Emerging Writer Award 2025 Winner

Amy Luxton is a writer based in Yorkshire. She has a degree in English and Creative Writing from Lancaster University and is a member of the northern-based Writing Squad. She participated in Writer’s Block North East in 2020 and her work was shortlisted for the 2023 Arvon Award with the Northern Writers’ Awards. Amy writes historical fiction and enjoys creating stories about people whose everyday lives are affected by wider historical events, as well as exploring unique settings and professions from the past. She has also written a number of ghost stories, both historical and contemporary. Her current project is set in eighteenth-century Yorkshire and explores themes of superstition and betrayal in a small coastal community. 


Second-Place Finalist

David Cochrane is a writer from Manchester currently living in Edinburgh. 

He’s been writing things down since he was a child. As an adult he writes fiction, essays and occasional poetry. He writes about the breaks in human relations, our unspoken desires, and the difficulty in saying goodbye and is currently working on his first collection of short stories.

Recent publications include prose for Stallman Gallery (Berlin) and the Fruitmarket Gallery (Edinburgh) publication ‘Words and Things’ as well as essays for the Boiler House press anthologies; ‘Fieldwork’ and ‘Like the Sea I think’.


Highly Commended

Emanuelle Degli Esposti is a linguist, social scientist, and anthropologist who has long been fascinated by the stories we tell ourselves and others, and the truths that they both elucidate and hide in equal measure. As an academic, she is interested in exploring diversity, secularism, and social conflict, and has experience of conducting fieldwork in Europe, the Middle East, and the Balkans. She also has several years’ experience in journalism, consultancy, and intelligence, and her work has appeared in a variety of media and peer-reviewed publications. She has always wanted to write fiction, but has never pursued it fully, until now. 

Catrin Kemp (she/her) is an emerging writer and award-winning creative producer. Her writing intersects matrescence, identity, grief and midlife, aiming to give voice to modern-day interior experiences seen through a darkly comic female lens. Her short fiction and poetry have been published by Speculative Books and Motherlore Magazine and she regularly performs her work to audiences in Glasgow.

As a creative producer, Catrin founded and is the director of The New Mothers’ Writing Circle, a groundbreaking project which seeks to ventilate narratives of motherhood and empower women and non-binary people to talk and write about the myriad experiences of modern mothering. 

Catrin has been based in Glasgow since 2009.

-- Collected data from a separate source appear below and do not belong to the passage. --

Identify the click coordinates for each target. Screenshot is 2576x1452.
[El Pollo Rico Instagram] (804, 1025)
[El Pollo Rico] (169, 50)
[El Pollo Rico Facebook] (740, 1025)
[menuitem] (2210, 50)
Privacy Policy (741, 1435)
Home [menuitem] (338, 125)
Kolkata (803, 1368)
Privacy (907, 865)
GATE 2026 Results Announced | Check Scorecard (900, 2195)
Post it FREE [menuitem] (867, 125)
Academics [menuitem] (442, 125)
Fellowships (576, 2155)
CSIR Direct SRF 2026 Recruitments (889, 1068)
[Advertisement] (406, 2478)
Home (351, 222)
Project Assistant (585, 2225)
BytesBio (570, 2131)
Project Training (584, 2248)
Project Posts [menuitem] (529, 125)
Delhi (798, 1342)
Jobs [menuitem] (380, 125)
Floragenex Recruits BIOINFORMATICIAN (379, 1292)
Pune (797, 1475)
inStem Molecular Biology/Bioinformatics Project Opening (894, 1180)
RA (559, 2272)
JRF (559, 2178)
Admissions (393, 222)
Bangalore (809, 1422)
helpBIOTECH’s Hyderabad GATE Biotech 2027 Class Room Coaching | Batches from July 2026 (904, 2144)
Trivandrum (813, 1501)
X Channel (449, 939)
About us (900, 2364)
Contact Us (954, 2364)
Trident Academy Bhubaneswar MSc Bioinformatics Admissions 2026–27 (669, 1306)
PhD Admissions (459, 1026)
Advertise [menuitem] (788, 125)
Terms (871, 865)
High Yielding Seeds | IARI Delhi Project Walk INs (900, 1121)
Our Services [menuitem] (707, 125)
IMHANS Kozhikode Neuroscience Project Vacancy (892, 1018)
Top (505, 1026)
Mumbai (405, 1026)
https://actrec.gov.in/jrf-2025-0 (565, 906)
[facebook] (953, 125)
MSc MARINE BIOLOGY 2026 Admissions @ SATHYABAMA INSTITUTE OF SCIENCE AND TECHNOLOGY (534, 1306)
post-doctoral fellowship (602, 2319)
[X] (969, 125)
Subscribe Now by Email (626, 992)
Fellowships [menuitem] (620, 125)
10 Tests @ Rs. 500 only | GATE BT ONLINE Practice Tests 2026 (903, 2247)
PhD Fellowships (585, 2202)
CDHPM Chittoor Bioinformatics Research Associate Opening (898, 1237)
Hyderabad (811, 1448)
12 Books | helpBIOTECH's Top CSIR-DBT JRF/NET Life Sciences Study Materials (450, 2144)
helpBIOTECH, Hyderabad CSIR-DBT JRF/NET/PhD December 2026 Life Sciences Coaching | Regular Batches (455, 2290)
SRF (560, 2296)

Rachel Anderson is a writer and historian based in Newcastle upon Tyne. She recently completed a PhD in History at Durham University, where her research focused on the impact of plague in northern England and Edinburgh. Rachel is currently working on her debut novel inspired by her academic research. As a newcomer to creative writing, she was grateful to be recognised as a runner up in the 2024 Writers and Artists Working Class Writers Award and shortlisted for the ‘A Writing Chance’ programme produced by New Writing North and Faber & Faber. Rachel’s writing explores themes of gender, history, resilience and the human response to crisis.